Receptive field properties and intensity-response functions of polarization-sensitive neurons of the optic tubercle in gregarious and solitarious locusts
Wusste die Universität von dem Forschungsprojekt und dem militärischen Förderpartner? Danach gefragt, heißt es :
Das Grundgesetz gewährt Forschern ein hohes Maß an Unabhängigkeit. Die Ergebnisse der Forschung fast aller Wissenschaftsdisziplinen können sowohl für friedliche wie auch militärische Zwecke verwendet werden (Dual Use). Aufgrund der klar militärisch ausgerichteten Erwartungen seitens des Mittelgebers hätte die Präsidentin der Philipps-Universität, Prof. Dr. Katharina Krause trotz der unzweifelhaften Ausrichtung auf Grundlagenforschung dringend davon abgeraten, das Projekt zu verfolgen; sie würde dies auch in ähnlich gelagerten Fällen tun. Generell kann Forschung für militärische Zwecke auch auf der Basis des Grundgesetzes und unter Beachtung völkerrechtlicher Grundsätze legitim sein.

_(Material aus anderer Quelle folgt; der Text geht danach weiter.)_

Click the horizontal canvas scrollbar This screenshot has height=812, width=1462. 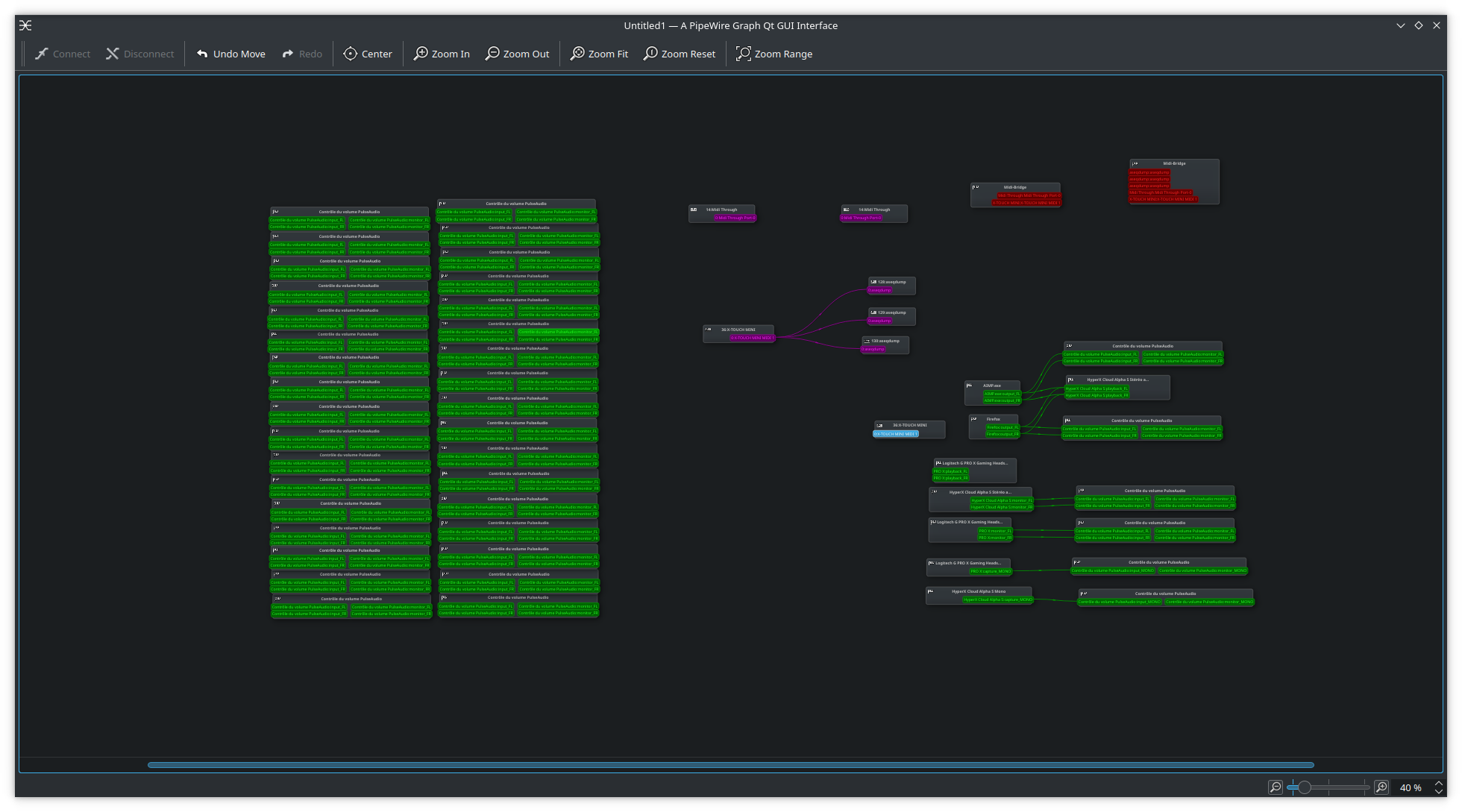(x=731, y=764)
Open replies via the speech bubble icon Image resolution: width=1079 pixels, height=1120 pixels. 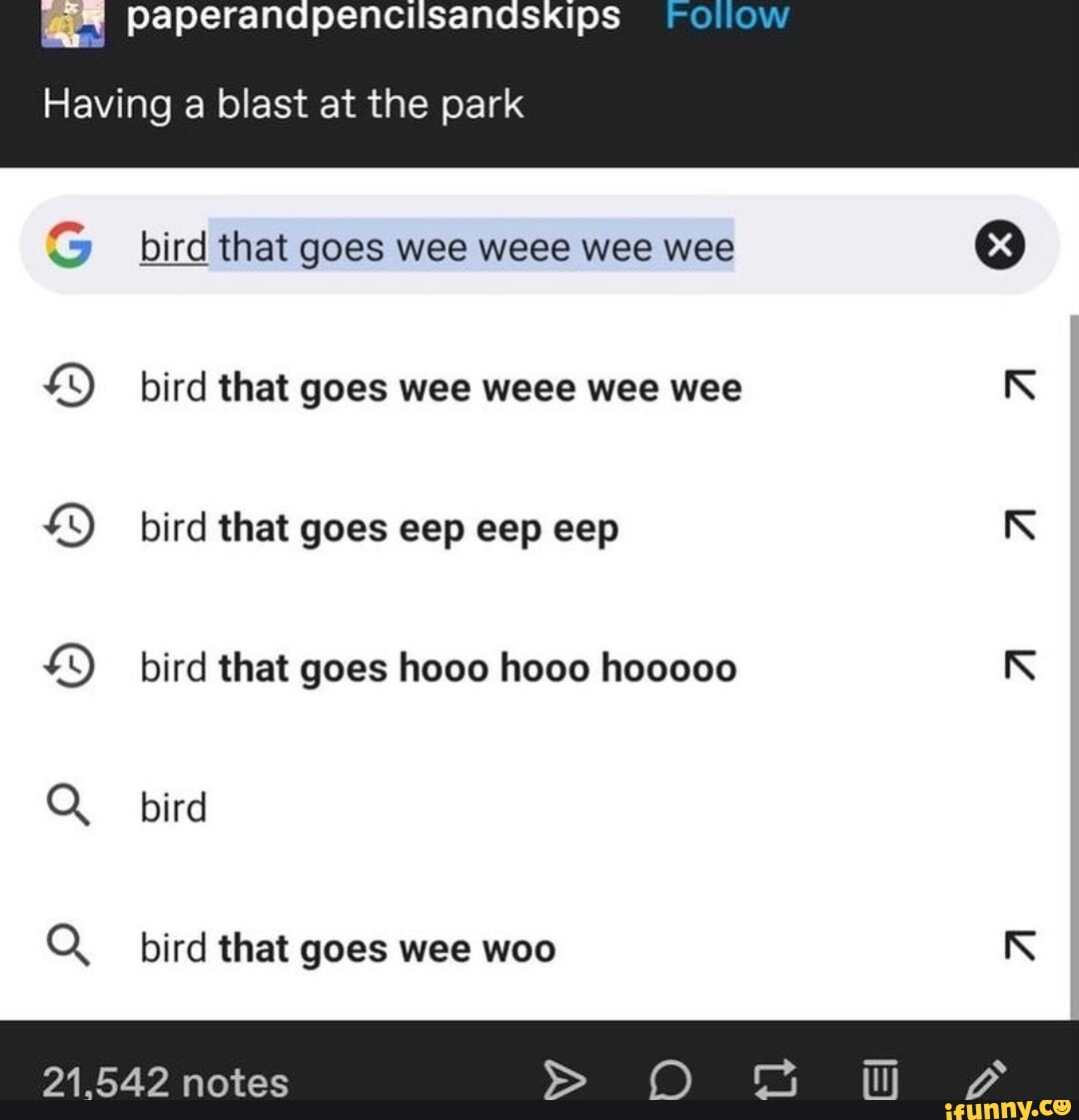pyautogui.click(x=672, y=1081)
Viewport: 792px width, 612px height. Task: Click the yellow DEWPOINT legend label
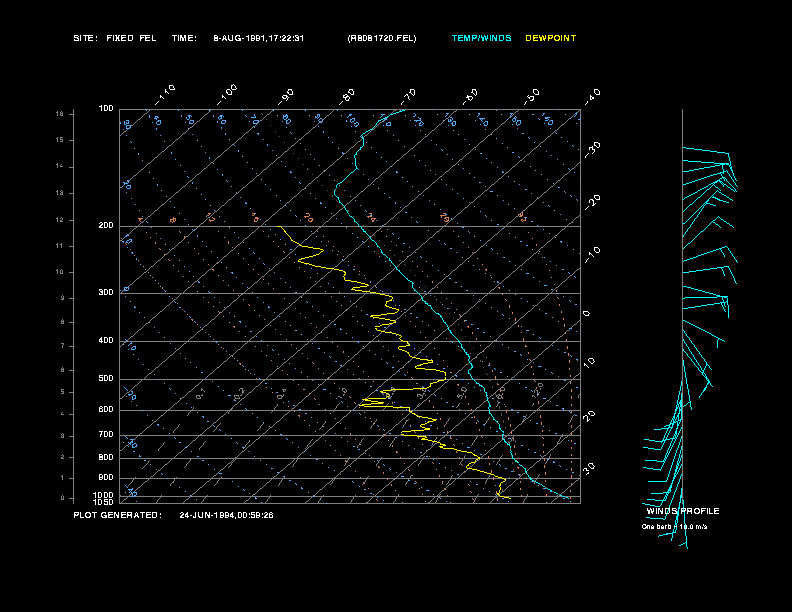tap(551, 38)
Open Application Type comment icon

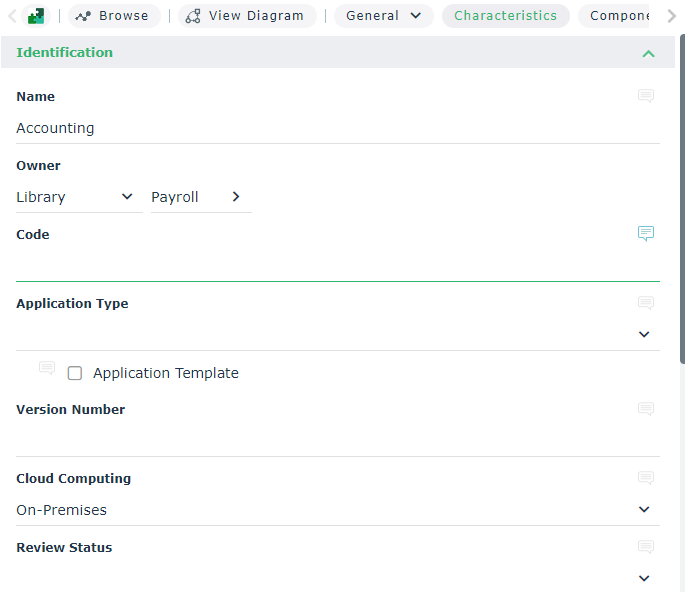(646, 303)
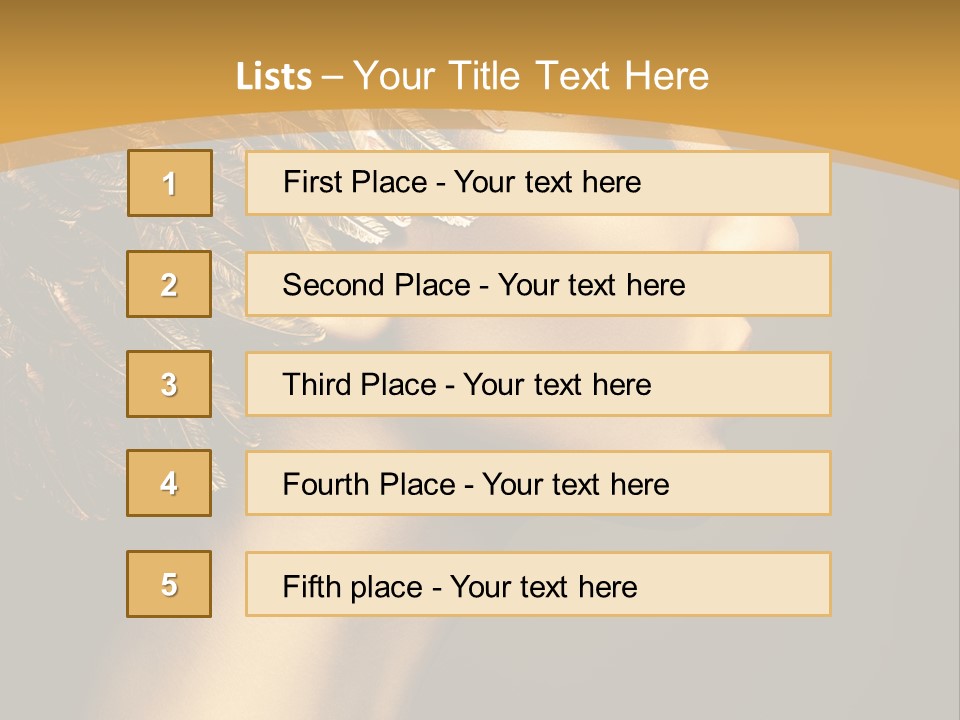Click the number 3 square

[x=169, y=384]
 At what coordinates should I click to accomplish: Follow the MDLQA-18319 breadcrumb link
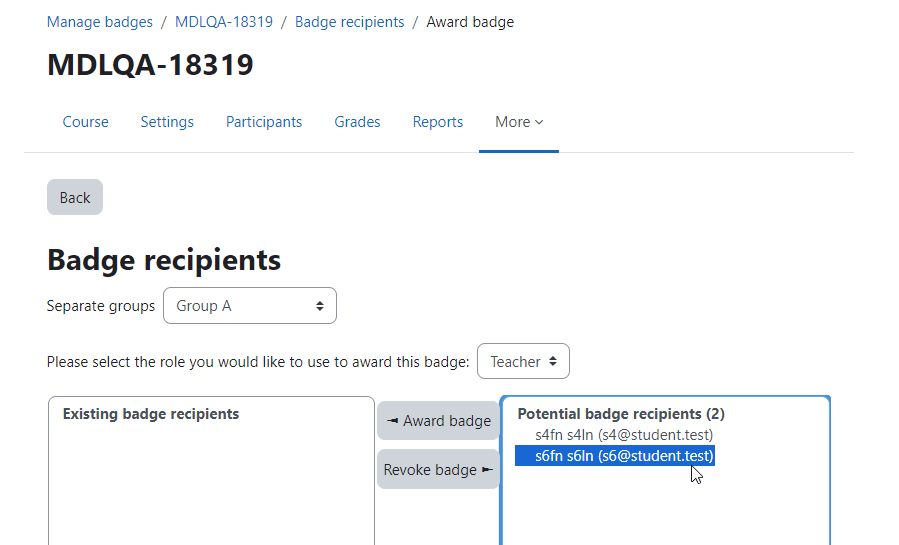pyautogui.click(x=224, y=22)
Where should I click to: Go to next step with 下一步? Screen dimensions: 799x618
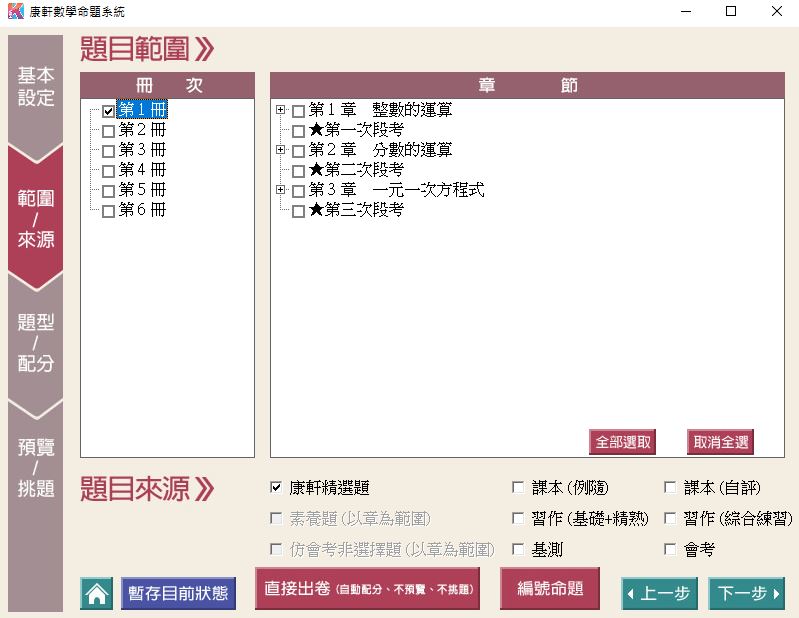point(747,593)
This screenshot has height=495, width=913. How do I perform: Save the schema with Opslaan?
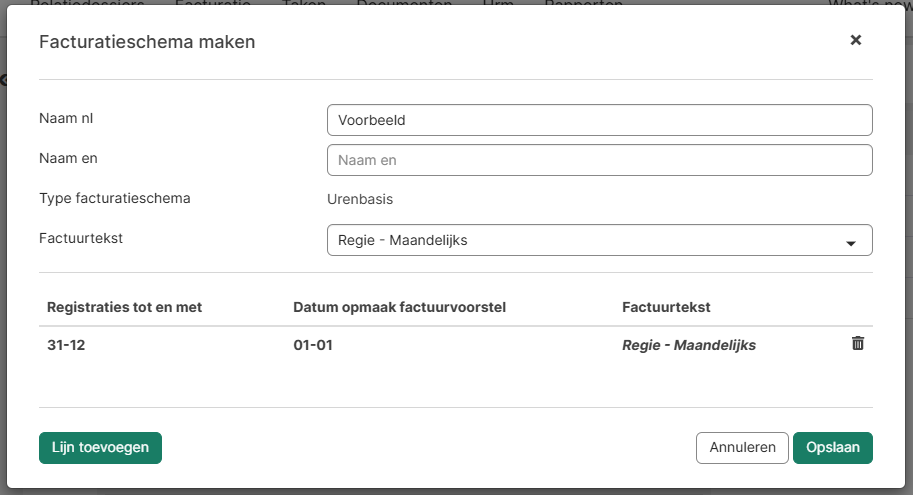click(x=832, y=448)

Die Antwort der Universität ist grundsätzlich richtig. Nur, und deswegen wird das Forschungsprojekt Hombergs zu einem Marburger Fall ganz eigener Güte: Die Marburger Philippsuniversität ist der Sitz des Zentrums für Konfliktforschung und der Ort, an dem einer der am höchsten dotierten Preise für sozialwissenschaftliche Arbeiten in Deutschland zuhause ist: Der Peter-Becker-Preis. Verliehen wird dieser Preis für Friedens- und Konfliktforschung jedes zweite Jahr. In diesem Jahr war es wieder soweit. Auch ansonsten ist die Marburger Universität nicht unbedingt für die Nähe zum Militär bekannt. Zumindest bisher nicht. Ob denn nun die Marburger Uni angesichts des eigenen Profils über eventuelle Folgen nachdenkt? Grundsätzlich nicht, lautet die Antwort. Vielleicht wäre die Einrichtung einer Ethikkommission, wie sie aus der Medizin bekannt ist, eine mögliche Konsequenz. Denn genau eine solche Stelle gibt es in Marburg bisher nicht. Auch das eine Antwort der Uni Marburg.